Summary and Analysis Section X: United States Senate: Federalists No. 62–66 (Madison or Hamilton)

 

Summary

This section follows the pattern of the previous section, and is concerned with the qualifications and powers of the Senate.

In Chapter 62, qualifications for senators were these: they had to be at least 30 years old, and to have been citizens of the nation for nine years. They were to be designated by the elected legislatures of the individual states. Senators would hold office for six years, but under a rotation system whereby one-third of the body would be up for election every two years.

At any one time, therefore, two-thirds of the Senate would consist of experienced members, which would give stability and continuity to the Senate's deliberations and decisions.

In the Senate, unlike the House, the states would have equal representation; each state, no matter how large or how small, would have two senators. Brought about by a compromise, this was a "constitutional recognition of the portion of sovereignty remaining in the individual states." This arrangement would impede passage of bad legislation. No law or resolution could be passed "without the concurrence first of a majority of the people [speaking through the House of Representatives), and then of a majority of the states [speaking through the Senate]."

In Chapter 63, the stability and wisdom of such a select Senate would do much to gain the United States more respect from foreign nations. Examples from the history of the republics of antiquity supported this view.

In Chapter 64, the proposed constitution would give the president the power to make treaties, "by and with the advice and consent of the senate," provided that two-thirds of the senators present concurred.
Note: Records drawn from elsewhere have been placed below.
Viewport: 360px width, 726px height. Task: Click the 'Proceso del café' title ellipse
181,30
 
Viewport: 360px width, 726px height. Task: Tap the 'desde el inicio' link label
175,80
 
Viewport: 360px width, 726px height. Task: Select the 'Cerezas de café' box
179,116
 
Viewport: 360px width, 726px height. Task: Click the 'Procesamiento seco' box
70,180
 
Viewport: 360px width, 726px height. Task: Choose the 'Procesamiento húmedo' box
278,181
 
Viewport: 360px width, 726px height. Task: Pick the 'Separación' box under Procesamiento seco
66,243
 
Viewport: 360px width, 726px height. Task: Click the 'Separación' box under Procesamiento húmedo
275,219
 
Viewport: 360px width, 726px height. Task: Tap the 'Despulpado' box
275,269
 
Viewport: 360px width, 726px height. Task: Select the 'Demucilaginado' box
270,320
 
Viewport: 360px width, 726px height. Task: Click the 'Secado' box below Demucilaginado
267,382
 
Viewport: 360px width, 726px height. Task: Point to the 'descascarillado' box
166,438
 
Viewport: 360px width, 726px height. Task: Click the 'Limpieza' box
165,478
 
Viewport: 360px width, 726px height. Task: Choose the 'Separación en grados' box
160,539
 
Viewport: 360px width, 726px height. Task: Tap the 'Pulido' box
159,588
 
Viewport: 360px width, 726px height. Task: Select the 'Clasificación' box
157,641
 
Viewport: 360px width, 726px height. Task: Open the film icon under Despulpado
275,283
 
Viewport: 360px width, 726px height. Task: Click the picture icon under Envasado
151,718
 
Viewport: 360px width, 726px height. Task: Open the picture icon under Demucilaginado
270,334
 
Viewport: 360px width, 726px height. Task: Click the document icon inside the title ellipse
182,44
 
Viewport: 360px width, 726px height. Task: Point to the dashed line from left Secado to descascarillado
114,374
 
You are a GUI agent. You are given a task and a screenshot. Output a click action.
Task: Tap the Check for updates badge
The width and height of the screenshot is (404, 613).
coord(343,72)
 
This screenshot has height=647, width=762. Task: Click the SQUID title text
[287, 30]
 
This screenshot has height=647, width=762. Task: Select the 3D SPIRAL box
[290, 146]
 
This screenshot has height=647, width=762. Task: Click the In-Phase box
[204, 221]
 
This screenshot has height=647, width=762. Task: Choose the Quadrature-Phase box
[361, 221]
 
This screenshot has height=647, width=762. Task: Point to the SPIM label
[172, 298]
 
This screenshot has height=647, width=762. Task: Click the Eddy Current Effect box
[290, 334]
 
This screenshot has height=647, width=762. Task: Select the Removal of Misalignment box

This proviso was a wise one. The method of electing senators, and the president, would ensure that direction of foreign affairs would be exercised by men "most distinguished by their abilities and virtue, and in whom the people perceive just grounds for confidence. . . . With such men the power of making treaties may be safely lodged." That power could not be safely entrusted to popular assemblies such as the House of Representatives, subject to drastic changes every two years.

To suppose that "corruption" might influence the president and two-thirds of the Senate in making treaties was an idea "too gross and too invidious to be entertained."

In Chapter 65, the proposed constitution gave the Senate the power to participate with the executive in the appointment of major national officers, and to act as a court in impeachment trials. By its character and composition the Senate was well fitted to initiate, prosecute, and judge impeachment proceedings, acting as a "bridle" on those exercising executive powers.

In Chapter 66, the Senate would sit as a jury after the House had passed a motion for impeachment. A two-thirds majority in favor of conviction would be required in the Senate; that would provide ample "security to innocence," and there would be no danger of persecutions.

As proposed in the Constitution, the president would nominate men for government office and appoint them "with the advice and consent of the senate." But the Senate would have no voice in choosing nominees. If it disapproved of a particular nominee, the Senate could reject him and force the president to name another, thus having the power to exercise a veto on major appointments.

Analysis

As this section is largely expository, detailing the nature and necessity of the powers to be exercised by the United States Senate, there is no need to comment except perhaps to note this: Publius made much of the "distinctive" character of the Senate arising from the fact that its members would be chosen by the state legislatures, and not directly by the people, as was the case with members of the House of Representatives. In 1913, with the adoption of the Seventeenth Amendment to the Constitution, it was stipulated that United States Senators in each state were to be "elected by the people thereof."